Savitri bungkam mendengar penuturan Mayang saat itu. Dia tak menyangka jika sahabatnya harus memiliki kenyataan yang tentu sangat menyakitkan bagi sebagian besar perempuan. Penyakit yang diderita Mayang mengharuskan dirinya untuk merelakan rahimnya diangkat.
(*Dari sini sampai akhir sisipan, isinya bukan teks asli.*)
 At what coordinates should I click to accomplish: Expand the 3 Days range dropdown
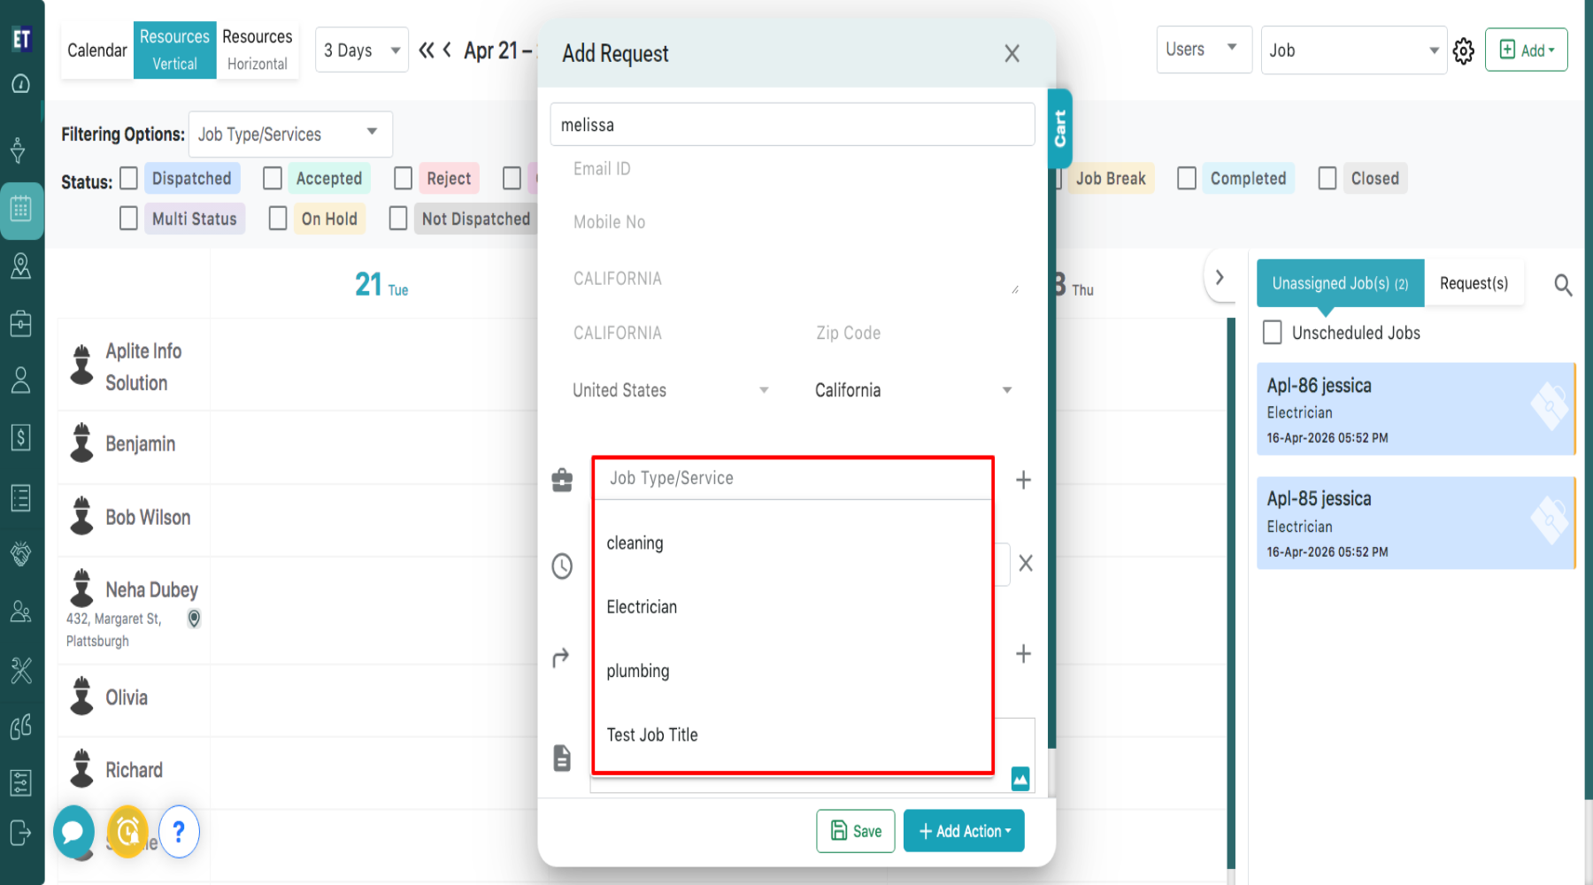(362, 50)
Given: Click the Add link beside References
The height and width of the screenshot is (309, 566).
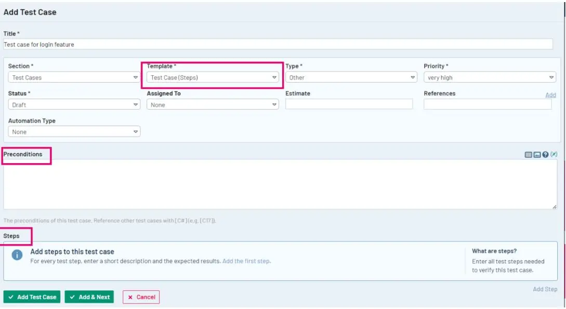Looking at the screenshot, I should point(550,95).
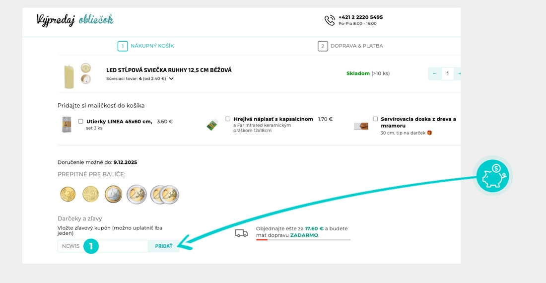Click the free shipping progress bar
Screen dimensions: 546x283
tap(303, 239)
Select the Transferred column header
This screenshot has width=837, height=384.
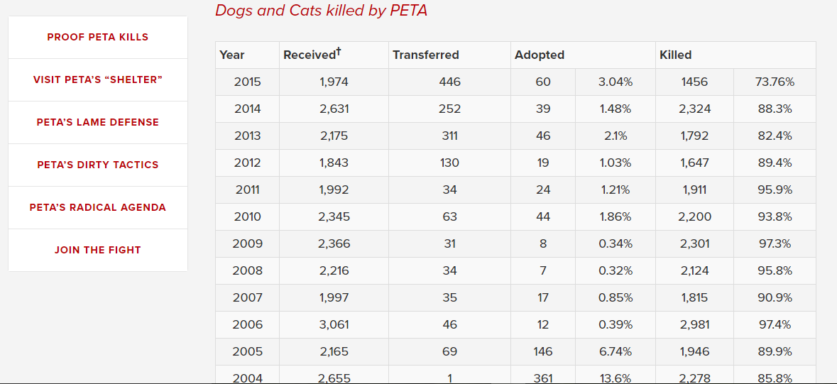[426, 55]
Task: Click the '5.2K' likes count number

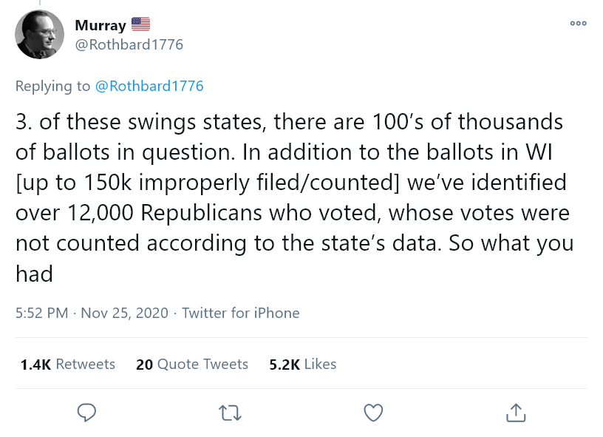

"Mungkin akan lebih baik kalau aku mati. Untuk apa aku hidup jika harus meratapi nasib. Untuk apa aku hidup jika harus menyaksikan kebahagiaan perempuan lain hamil dan menimang anak? Sementara aku? Aku akan kesepian tanpa siapa pun di akhir hidupku kelak!"
"Savitri? Kamu melamun?"
"Mi."
"Hmm?"
"Apa yang akan terjadi jika Tristan tahu kalau dia bukan anak Mayang dan Hasim? Apa yang akan dilakukan Hasim kalau dia tahu jika anak laki-lakinya itu bukan anaknya?"
"Maksud kamu?"
Savitri bergeming.
"Savitri, maksud kamu? Mayang .... sudah berbohong kalau ...."
"Mayang tidak bisa memiliki keturunan, Ma. Dia sakit dan rahimnya harus diambil kala itu."
"Kalau begitu anak laki-laki itu? Anak siapa?"
**
Tepukan meriah serta tawa bahagia dari undangan terdengar saat Tristan menyematkan cincin ke jari manis Pricilla. Terlihat wajah semringah perempuan bermata sedikit sipit itu. Sementara Tristan hanya sesekali mangulas senyum dengan mata yang terus mengedar seolah mencari seseorang.
"Selamat, Tristan! Semoga bahagia," ucap Axel saat bersalaman dengannya.
Tak ada jawaban dari Tristan. Bibirnya pun mengatup seolah enggan untuk sekadar tertarik. Axel mengedikkan bahu lalu berbisik, "Berhenti memikirkan adikmu. Sekarang ada Priscilla yang harus kamu perhatikan. Ingat, mamamu ingin kamu bahagia, bukan?"